(EXTRACT Opens)
MADISON — Public health officers have been given extraordinary authority to deal with the pandemic, and these unelected bureaucrats haven’t been shy about using this unprecedented — and constitutionally questionable — power.
La Crosse County Health officials have for months been developing a plan to employ Isolation/Quarantine Enforcement Officers with the power to round up individuals who fail to follow lockdown orders.
They are particularly interested in locking down the homeless, a “special risk” population, according to emails and other communications obtained by Empower Wisconsin.
The documents were sought in an open records request by Bernardo Cueto, an Onalaska attorney who had serious concerns that La Crosse-area health officials, through their expanded powers, were violating civil rights.
La Crosse County, like many local jurisdictions nationwide, has been forced to deal with the thorny issue of transient populations during the pandemic. The internal emails, many from the start of the coronavirus outbreak, show government officials trying to get a handle on how to lockdown the homeless.
(EXTRACT Closes)
(THE DATA Opens)
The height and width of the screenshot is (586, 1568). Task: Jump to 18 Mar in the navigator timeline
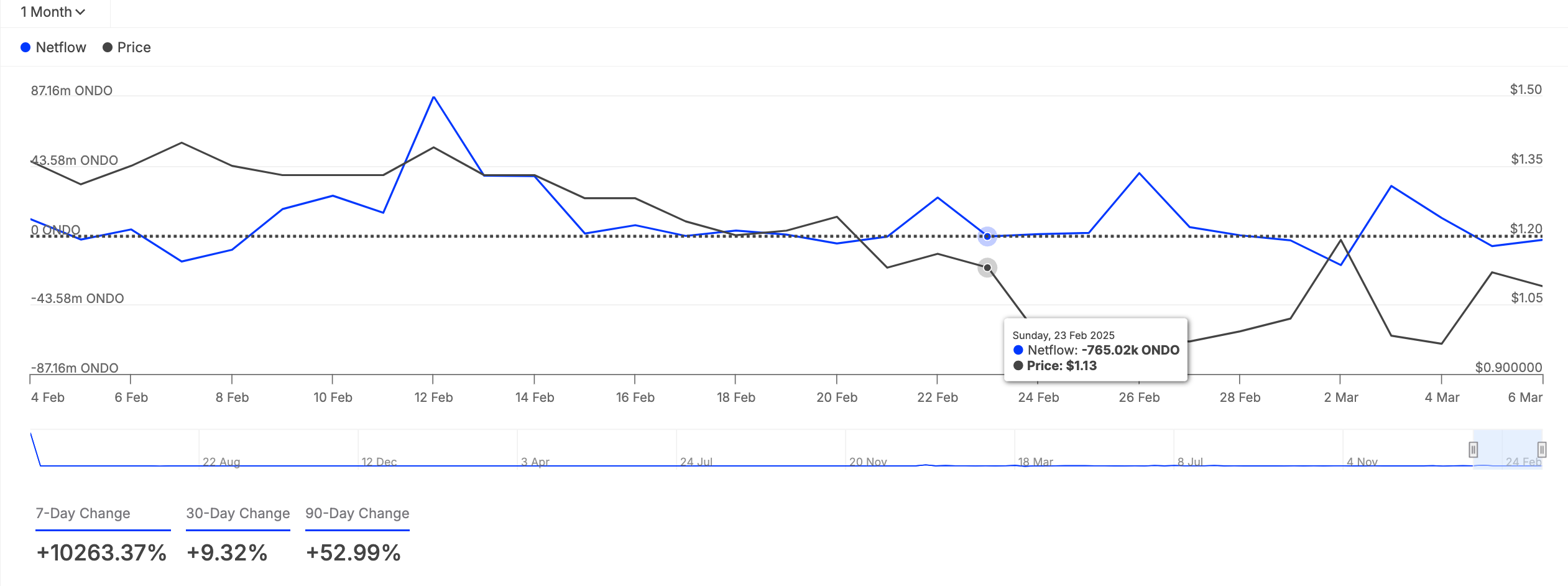click(x=1035, y=462)
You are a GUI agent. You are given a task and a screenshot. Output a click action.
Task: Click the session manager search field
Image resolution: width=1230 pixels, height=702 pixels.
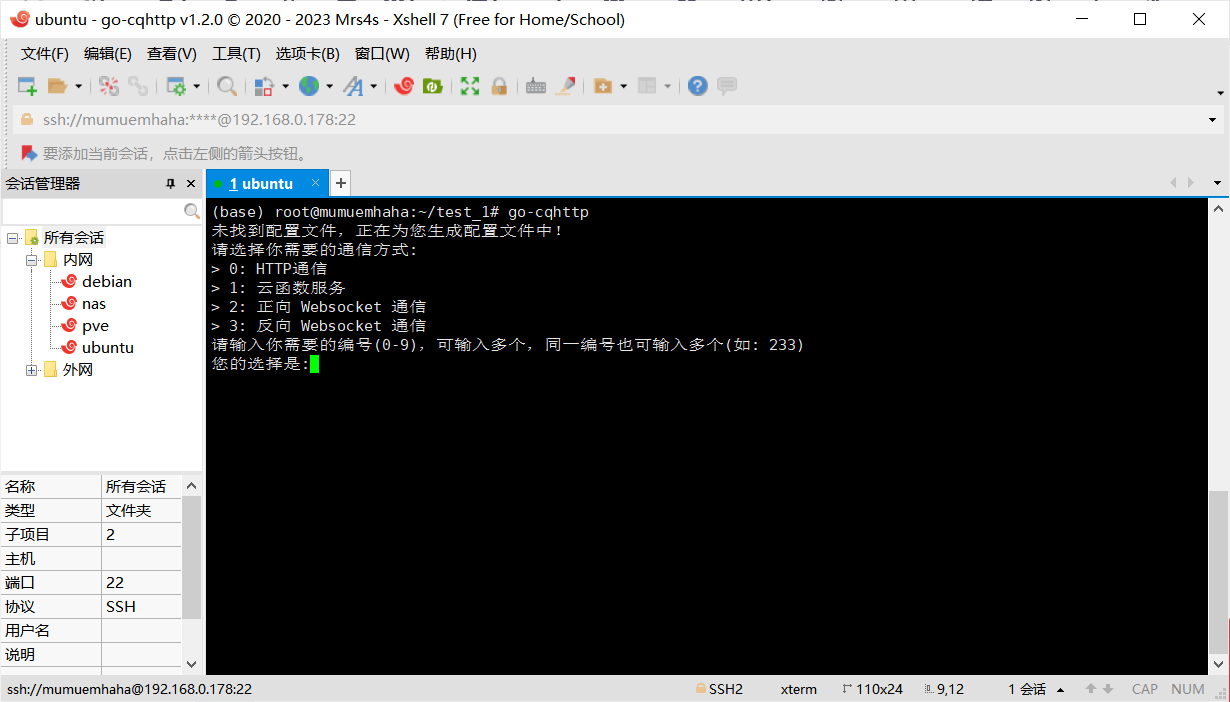92,212
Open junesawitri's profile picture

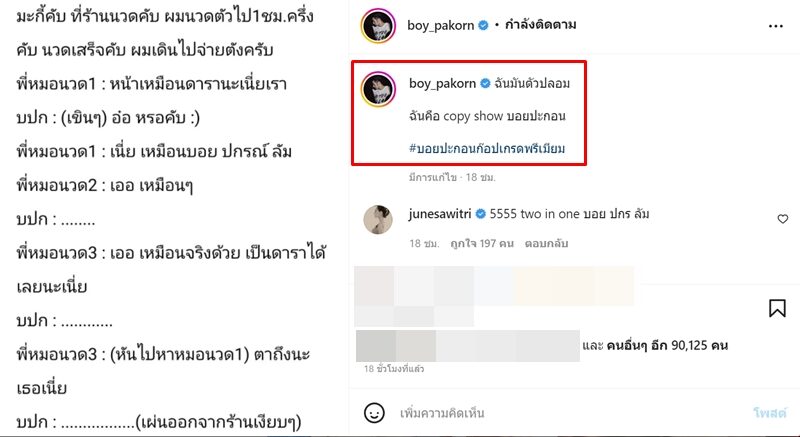click(378, 220)
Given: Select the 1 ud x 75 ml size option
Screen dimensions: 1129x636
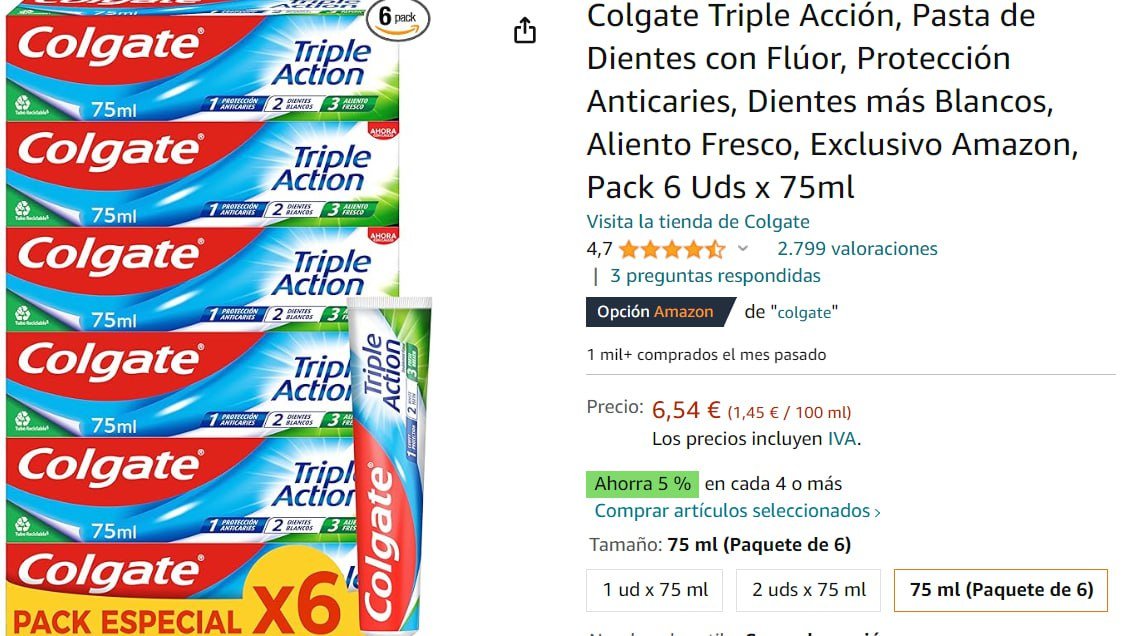Looking at the screenshot, I should pos(655,590).
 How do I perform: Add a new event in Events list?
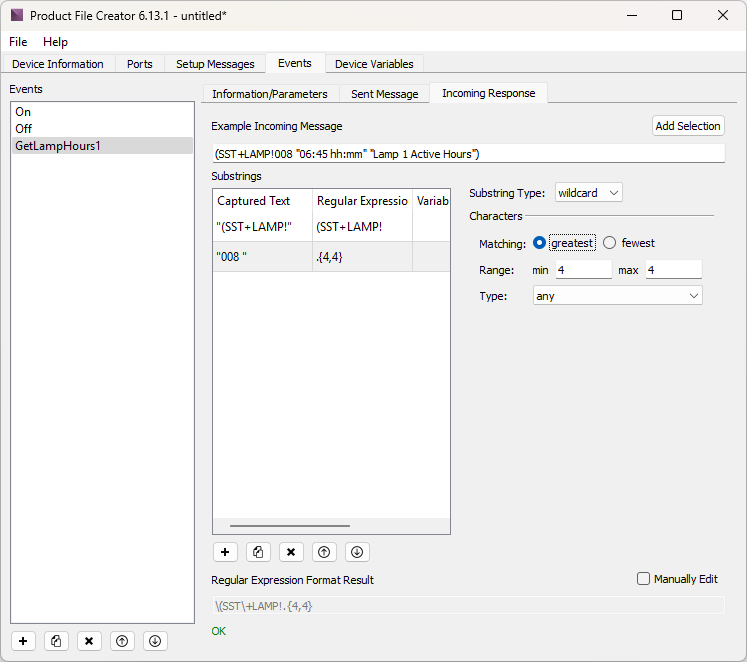tap(24, 641)
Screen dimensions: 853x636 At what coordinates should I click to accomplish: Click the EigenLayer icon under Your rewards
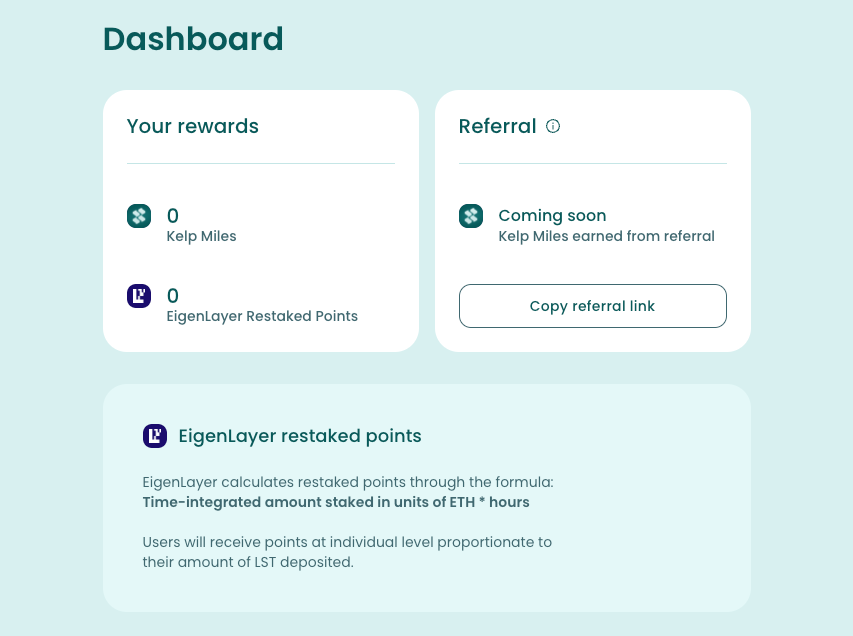click(139, 295)
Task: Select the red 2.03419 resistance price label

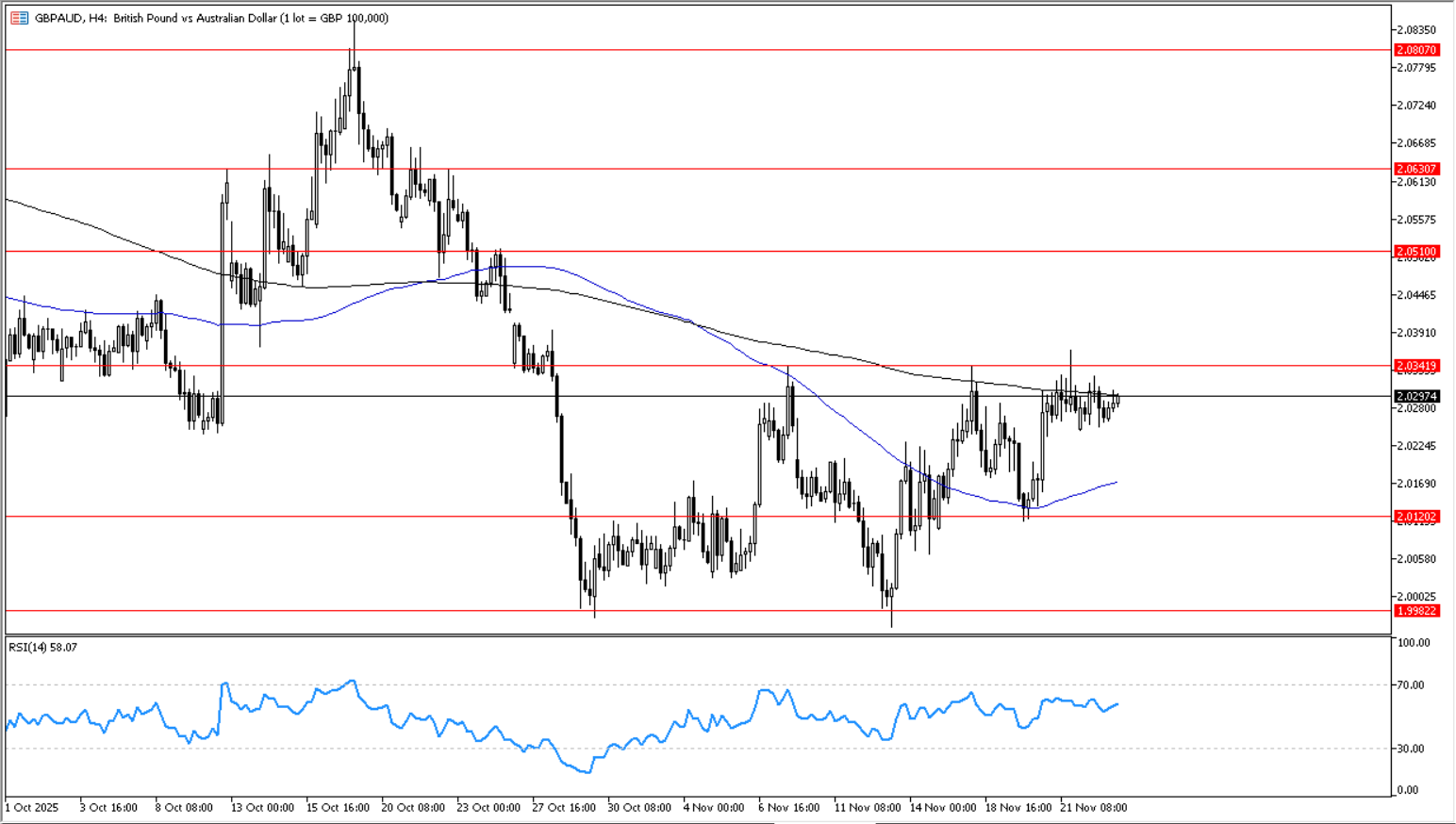Action: click(1416, 366)
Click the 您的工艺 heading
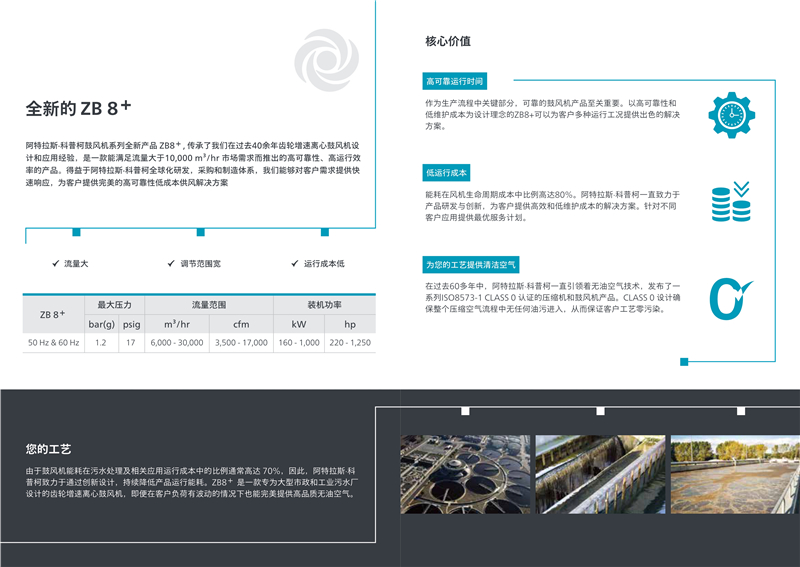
(THE DATA Closes)
▶ _USING THE INFORMATION_
A. Do these statements agree with the article on La Crosse County health officials? (i) An Onalaska attorney sought the documents through an open records request. (ii) Officials drew up the enforcement plan over a few days. (iii) Most of the internal emails date from late in the outbreak. For each, answer yes or no and quote the words of the article that decide it.
B. Can you take the article on La Crosse County health officials further, picking up after its last sentence?

▶ _ANSWERS FOR THIS EXERCISE_
A.
(i) Yes: "The documents were sought in an open records request by Bernardo Cueto, an Onalaska attorney."
(ii) No: "La Crosse County Health officials have for months been developing a plan."
(iii) No: "The internal emails, many from the start of the coronavirus outbreak."

B.
Health officials began asking, what happens if someone fails to comply with a quarantine order?
“What comes across after reading all of this is the absolute confusion over what to do,” Cueto said. “They don’t seem to know what they are doing. Also what comes across is the absolute power of the unelected health officer to order anyone she wants to be quarantined.”
Let the record show
In an April 7 email to all Health Department employees, Public Health Nursing Manager Jacqueline Cutts wrote about the risks the “highly mobile” pose when they are “unhoused.”
“If one of them becomes infected and is not identified quickly or is allowed to move freely, disease could spread to other homeless individuals and to surfaces throughout the community, including places like grocery stores and chain stores because they are among the few places that are still open,” Cutts wrote. “For this reason, the best evidence-based action is to ensure that homeless individuals are handled intentionally.”
That means rounding them up and placing them at either the “isolation site” at the La Crosse Warming Center (Catholic Charities homeless shelter) for positive/symptomatic individuals or a quarantine site at the Ruth House(a women’s emergency homeless shelter) for “those who have known or unknown exposure and who are NOT yet symptomatic.”
The facilities, Cutts wrote, are not meant to serve as a nursing home or rehab facility.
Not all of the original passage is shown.